* _What is expected_
Please quote the entries below word for word, from the line containing "Select the Google" through the line containing "Expand the supporting", and nothing else.

* _Material_
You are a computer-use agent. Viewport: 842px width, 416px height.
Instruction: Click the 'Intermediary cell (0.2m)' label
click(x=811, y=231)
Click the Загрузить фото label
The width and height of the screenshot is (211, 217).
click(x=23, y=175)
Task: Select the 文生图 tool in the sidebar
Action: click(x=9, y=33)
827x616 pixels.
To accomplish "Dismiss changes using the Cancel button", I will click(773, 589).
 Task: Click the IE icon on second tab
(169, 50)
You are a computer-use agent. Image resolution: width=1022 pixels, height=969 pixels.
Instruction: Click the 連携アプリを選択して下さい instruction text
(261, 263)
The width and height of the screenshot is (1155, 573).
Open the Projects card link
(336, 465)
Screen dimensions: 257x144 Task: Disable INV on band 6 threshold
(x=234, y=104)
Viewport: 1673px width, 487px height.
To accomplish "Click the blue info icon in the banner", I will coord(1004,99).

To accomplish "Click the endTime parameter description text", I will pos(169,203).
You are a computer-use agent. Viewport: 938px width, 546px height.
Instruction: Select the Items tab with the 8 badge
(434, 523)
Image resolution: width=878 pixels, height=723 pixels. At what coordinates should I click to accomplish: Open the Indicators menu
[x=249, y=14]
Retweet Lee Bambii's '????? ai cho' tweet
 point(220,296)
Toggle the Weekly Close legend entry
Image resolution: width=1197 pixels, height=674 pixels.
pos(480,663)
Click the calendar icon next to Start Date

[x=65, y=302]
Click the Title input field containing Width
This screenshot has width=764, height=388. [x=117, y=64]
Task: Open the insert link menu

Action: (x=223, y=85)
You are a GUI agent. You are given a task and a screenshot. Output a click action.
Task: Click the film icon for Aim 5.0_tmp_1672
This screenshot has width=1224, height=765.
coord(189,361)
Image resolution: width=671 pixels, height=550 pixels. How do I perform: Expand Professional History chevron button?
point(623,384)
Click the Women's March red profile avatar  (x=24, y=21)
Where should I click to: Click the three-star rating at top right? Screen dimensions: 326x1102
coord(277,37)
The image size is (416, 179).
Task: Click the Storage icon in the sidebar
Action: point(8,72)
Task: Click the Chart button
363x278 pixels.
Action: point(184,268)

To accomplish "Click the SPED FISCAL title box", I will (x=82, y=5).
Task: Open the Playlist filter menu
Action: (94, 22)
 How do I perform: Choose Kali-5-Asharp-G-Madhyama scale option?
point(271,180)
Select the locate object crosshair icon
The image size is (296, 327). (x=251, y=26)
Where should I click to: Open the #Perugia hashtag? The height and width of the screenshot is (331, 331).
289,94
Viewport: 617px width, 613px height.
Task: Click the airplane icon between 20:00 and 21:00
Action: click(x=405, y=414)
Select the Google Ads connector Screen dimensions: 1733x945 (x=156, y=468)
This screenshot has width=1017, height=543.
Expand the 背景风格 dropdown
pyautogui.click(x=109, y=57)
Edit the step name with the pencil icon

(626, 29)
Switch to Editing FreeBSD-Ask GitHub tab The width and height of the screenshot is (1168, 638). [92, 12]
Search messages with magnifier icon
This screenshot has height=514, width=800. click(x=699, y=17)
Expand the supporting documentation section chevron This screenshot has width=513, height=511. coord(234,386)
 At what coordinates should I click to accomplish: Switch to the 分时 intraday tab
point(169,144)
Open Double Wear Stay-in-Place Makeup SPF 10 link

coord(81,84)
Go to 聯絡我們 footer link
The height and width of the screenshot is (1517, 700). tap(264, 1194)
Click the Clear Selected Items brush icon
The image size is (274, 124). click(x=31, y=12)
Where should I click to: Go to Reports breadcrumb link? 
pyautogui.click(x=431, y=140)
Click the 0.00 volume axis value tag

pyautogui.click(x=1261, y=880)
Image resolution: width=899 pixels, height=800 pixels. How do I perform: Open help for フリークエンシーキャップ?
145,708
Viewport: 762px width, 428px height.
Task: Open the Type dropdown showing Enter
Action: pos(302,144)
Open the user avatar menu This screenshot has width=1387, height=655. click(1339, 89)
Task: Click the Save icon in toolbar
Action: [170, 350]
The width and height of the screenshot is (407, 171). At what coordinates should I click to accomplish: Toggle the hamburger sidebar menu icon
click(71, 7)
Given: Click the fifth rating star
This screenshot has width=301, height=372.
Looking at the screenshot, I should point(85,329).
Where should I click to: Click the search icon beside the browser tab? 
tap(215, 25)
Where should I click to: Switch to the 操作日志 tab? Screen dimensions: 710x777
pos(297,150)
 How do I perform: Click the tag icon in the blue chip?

* _The response_
Select the Google Ads connector Screen dimensions: 1733x945 (x=156, y=468)
This screenshot has width=1017, height=543.
Expand the 背景风格 dropdown
pyautogui.click(x=109, y=57)
Edit the step name with the pencil icon

(626, 29)
Switch to Editing FreeBSD-Ask GitHub tab The width and height of the screenshot is (1168, 638). [92, 12]
Search messages with magnifier icon
This screenshot has height=514, width=800. click(x=699, y=17)
Expand the supporting documentation section chevron This screenshot has width=513, height=511. coord(234,386)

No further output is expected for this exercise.